Harnessing scRNA-seq and bulk RNA-seq to identify CD39+T cell genes for rheumatoid arthritis diagnosis and therapy.

Abstract

Rheumatoid arthritis (RA) is a prevalent autoimmune disorder with an elusive pathogenesis, hindering early detection and therapeutic advancements. This study focuses on CD39+ T cells, which play a significant role in RA, to identify diagnostic and therapeutic biomarkers. We analyzed scRNA-seq data from RA patients to identify differentially expressed genes (DEGs) associated with CD39+ T cells. We then cross-referenced these DEGs with those from normal and RA samples to extract a CD39+ T cell gene signature.

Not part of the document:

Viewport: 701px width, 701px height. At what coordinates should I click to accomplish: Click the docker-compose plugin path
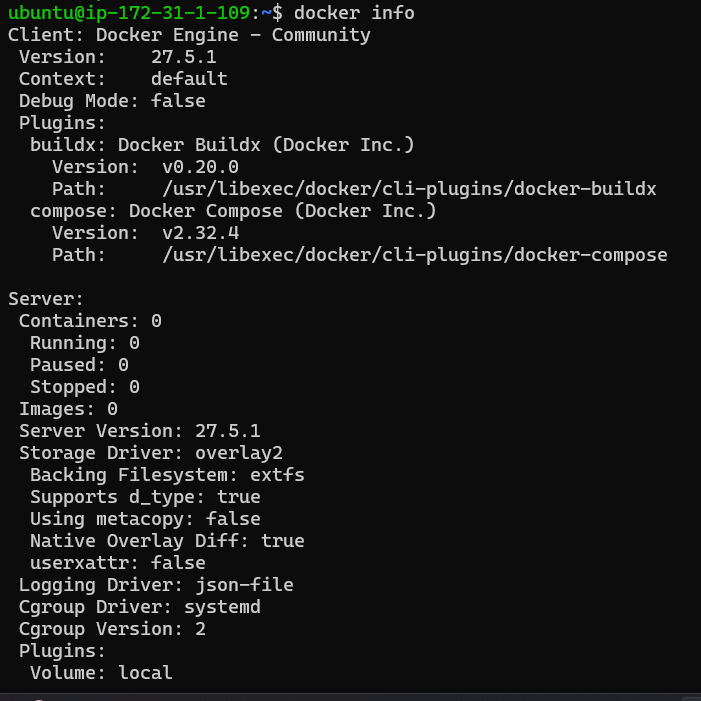point(414,255)
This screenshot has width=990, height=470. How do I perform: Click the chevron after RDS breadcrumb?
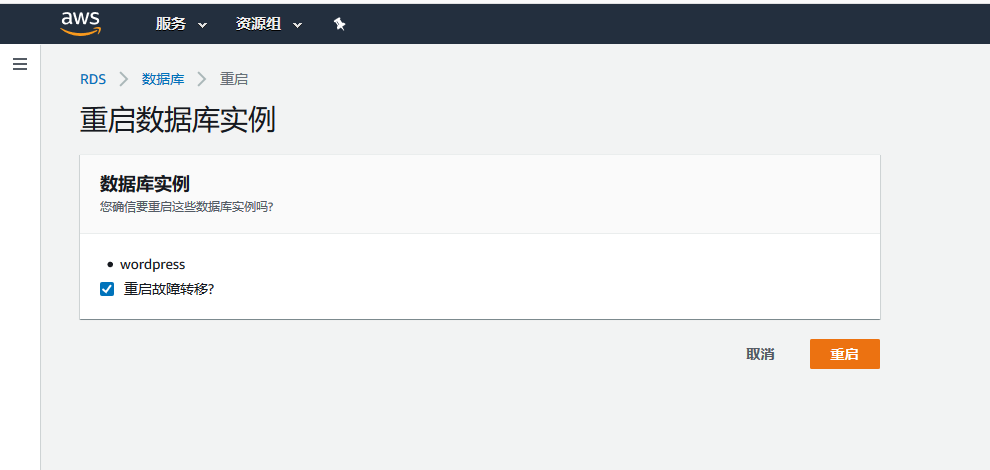[x=124, y=79]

Functional enrichment analysis and machine learning algorithms identified key hub genes and assessed their diagnostic efficacy. We identified 13 genes linked to crucial biological pathways, including T cell activation, leukocyte adhesion, and ferroptosis. Four genes, including PELI1, emerged as central to these processes. PELI1 showed remarkable diagnostic value and was upregulated in RA patients. We observed distinct immune cell infiltration patterns based on PELI1 expression and mapped out a lncRNA-miRNA-PELI1 network. We also identified 41 small molecule drugs as potential therapeutic candidates for RA. PELI1 is a promising diagnostic biomarker for RA, contributing to the pool of potential biomarkers for diagnosis and therapy. Our study provides new insights into the role of CD39+ T cells in RA and highlights potential therapeutic targets for future research.